Recast the entries from the line containing "Image resolution: width=809" through the end of the entries, inclusive, as a numbered list. Skip blank lines and leave the pictures out.

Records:
* * *

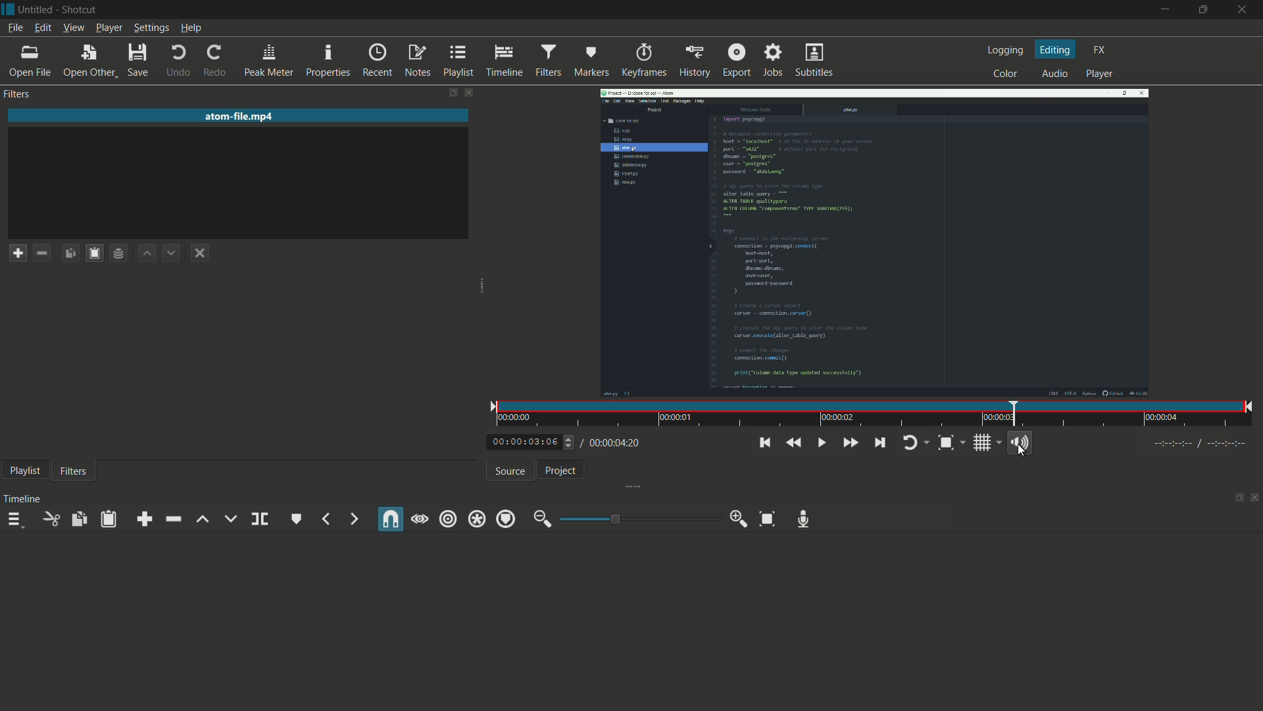 This screenshot has height=711, width=1263. Describe the element at coordinates (260, 519) in the screenshot. I see `split at playhead` at that location.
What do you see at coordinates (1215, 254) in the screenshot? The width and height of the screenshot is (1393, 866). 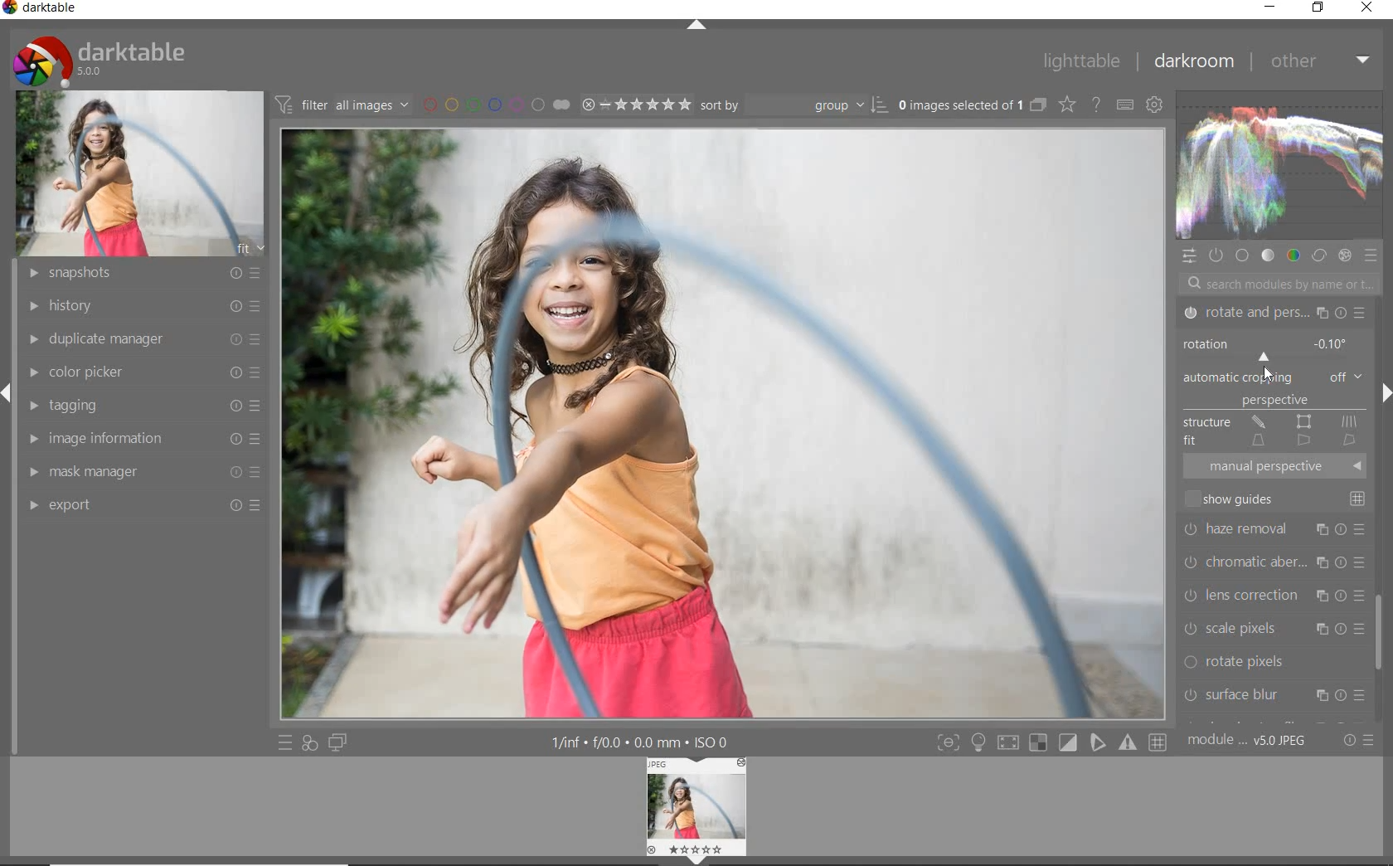 I see `show only active module` at bounding box center [1215, 254].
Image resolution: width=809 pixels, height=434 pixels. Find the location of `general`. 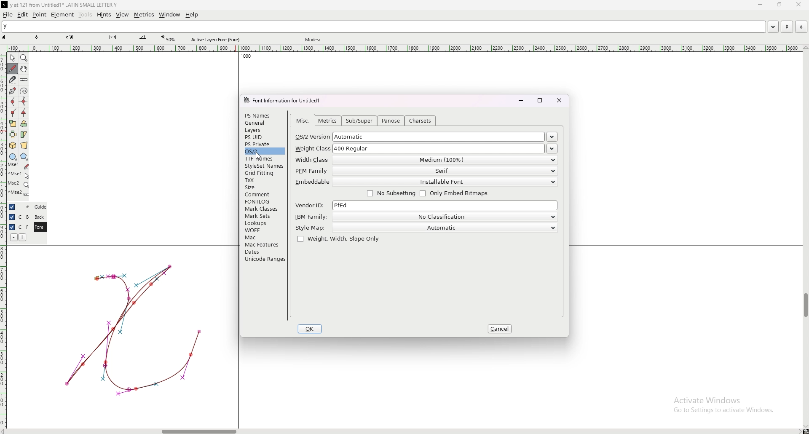

general is located at coordinates (264, 123).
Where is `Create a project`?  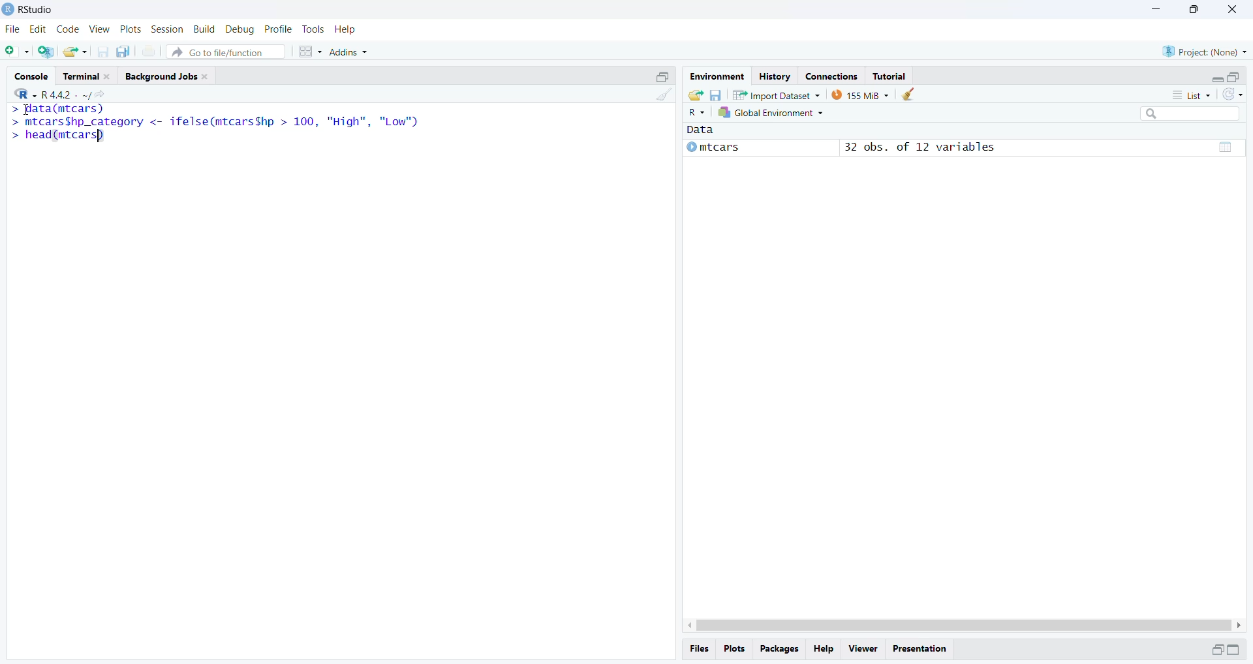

* * *

FULL ANSWER —
1. Image resolution: width=809 pixels, height=434 pixels. Find the location of `general`. 
2. general is located at coordinates (264, 123).
3. Where is `Create a project`?  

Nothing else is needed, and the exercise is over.